The formula-aided prospecting goes horribly wrong. Too eager and too clumsy, the men spill the chemicals everywhere, and wade in contaminated water. This is why Charlie’s arm has to be amputated; Morris and Warm have even less luck. A dire fable hangs in the air here, and I’m not sure how much attention Audiard wants us to pay to it. Is it to be glanced at and tucked away in the back of the mind, or is this where the movement of the film was leading? In the fable Warm is a benign but dangerous counterpart to the Commodore, like him seeking capital but for a noble anti-capitalist cause; his invention – a magical way of finding gold that leads to environmental and human damage – looks like an early, allegorised pathway for fracking.

Once the utopian dream is over, we return to practical matters. The hired killers still have to kill all the people the Commodore sends after them, and they do. Then one day, riding slowly across the landscape as they used to do, the brothers register a curious absence of enemies. ‘Have you noticed,’ Charlie says, ‘how long it’s been since anyone tried to kill us?’ The answer to the follow-up question – why this lull? – lies in the coffin.

We may have arrived at a possible response to the question about how to describe this oddly lyrical western.

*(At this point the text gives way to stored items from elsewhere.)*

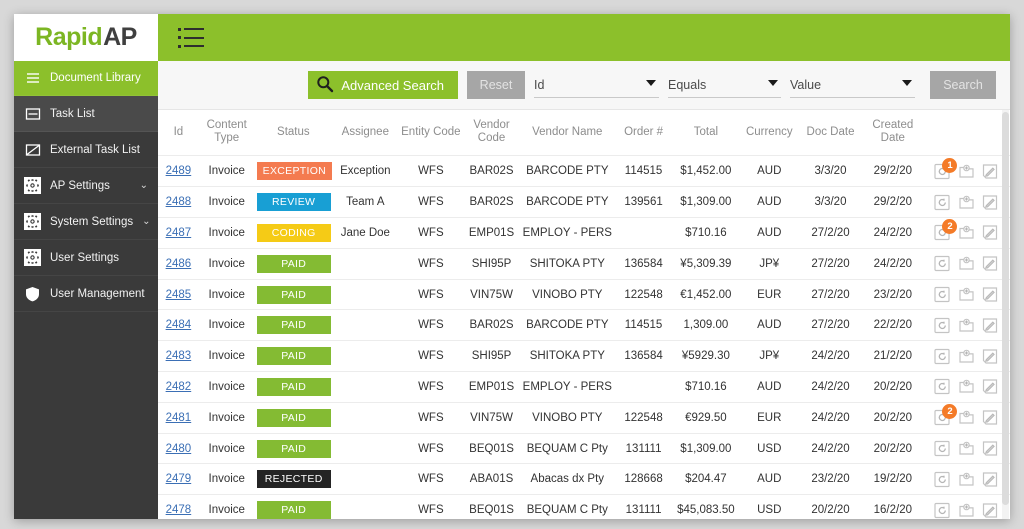  I want to click on document-id-link: 2484, so click(179, 325).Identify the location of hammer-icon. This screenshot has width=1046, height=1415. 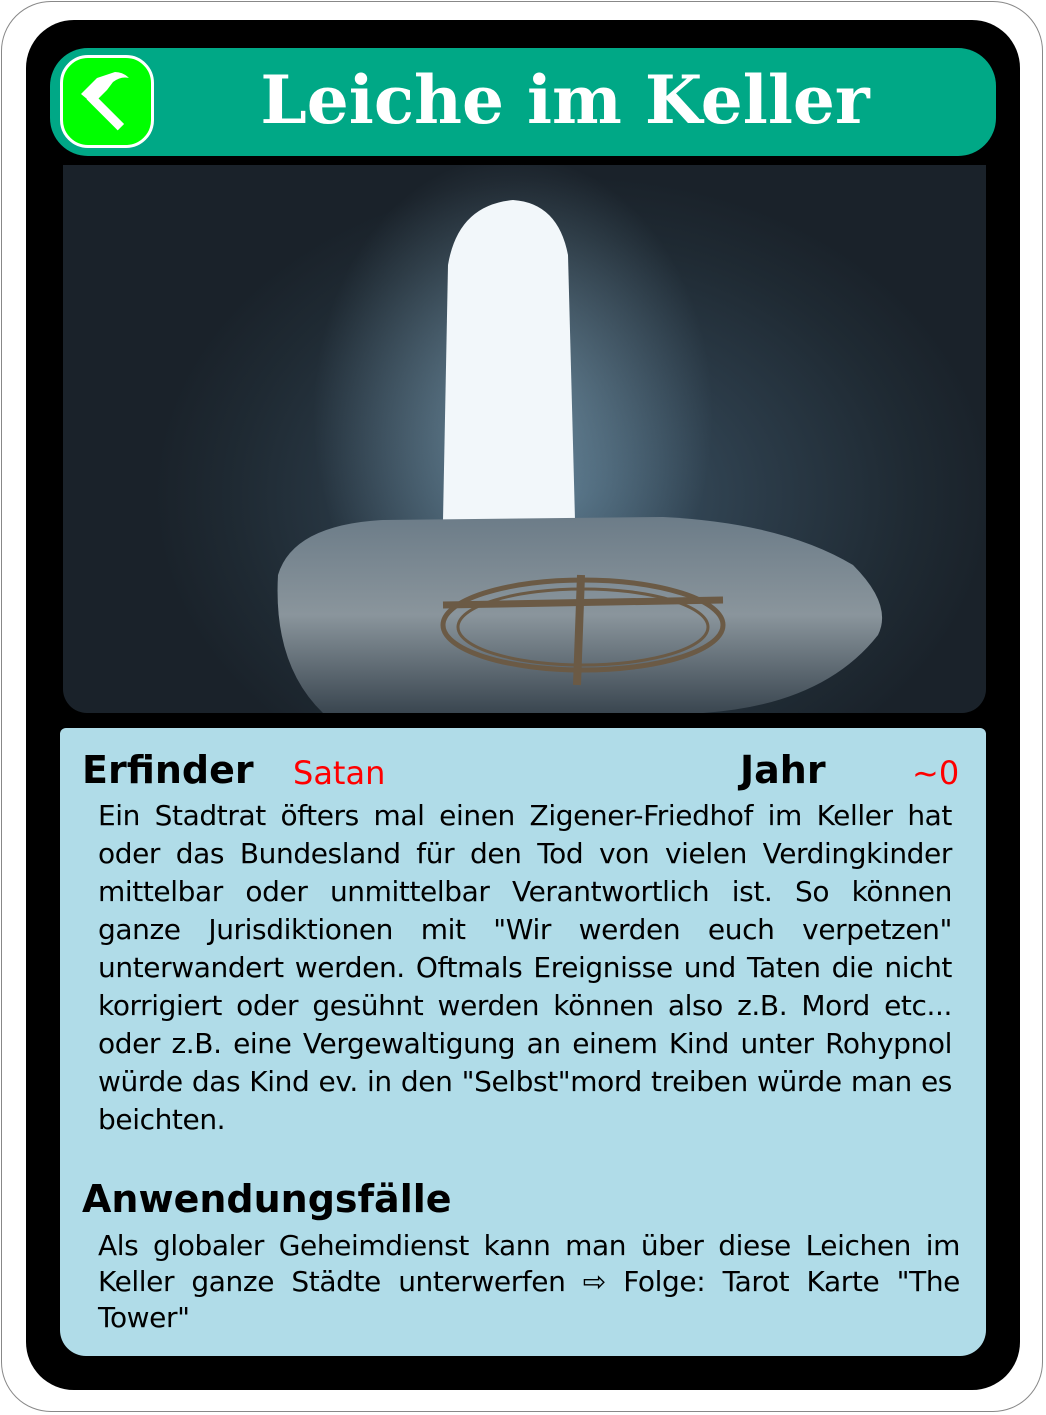
(105, 102).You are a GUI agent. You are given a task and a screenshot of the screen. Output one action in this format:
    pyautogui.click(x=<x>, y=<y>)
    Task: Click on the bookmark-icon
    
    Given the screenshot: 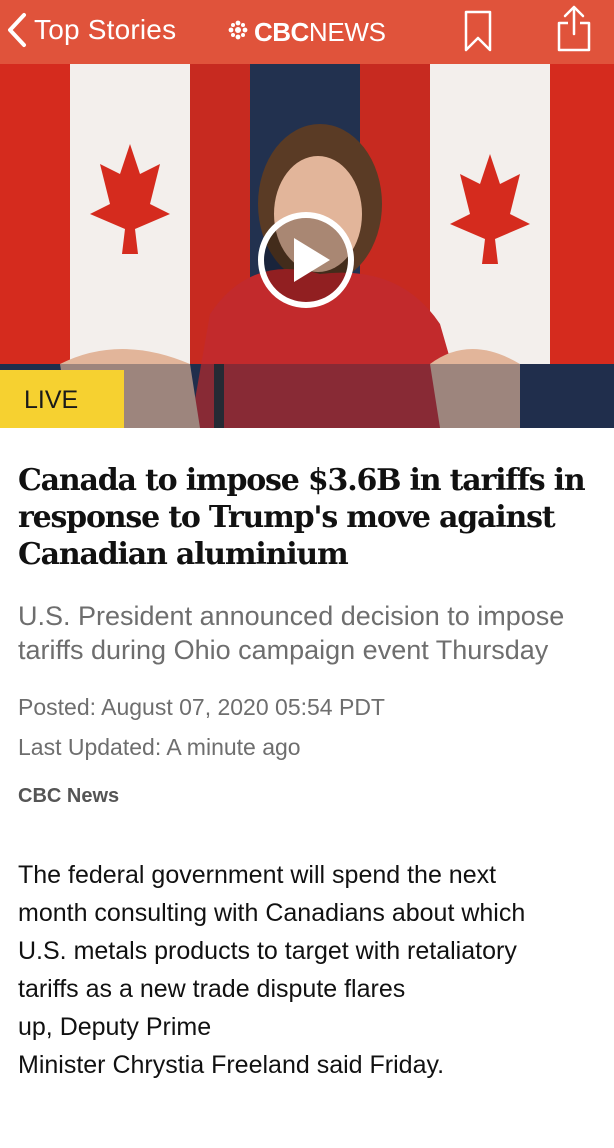 What is the action you would take?
    pyautogui.click(x=478, y=34)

The boys go home to their mother, as if The Sisters Brothers was a tale about a family that went weirdly wrong and finally found its way back to simplicity. But the solution seems too precarious (or sentimental), and invites another thought. This is a western where the simplifications of the traditional form – the world as it was before the law and the railroad arrived, the time when we didn’t know who shot Liberty Valance – never really obtain. Memory and knowledge haunt all the characters, but they can do nothing with them. They are lost in time, and we see them getting lost, and learn something of what they are losing.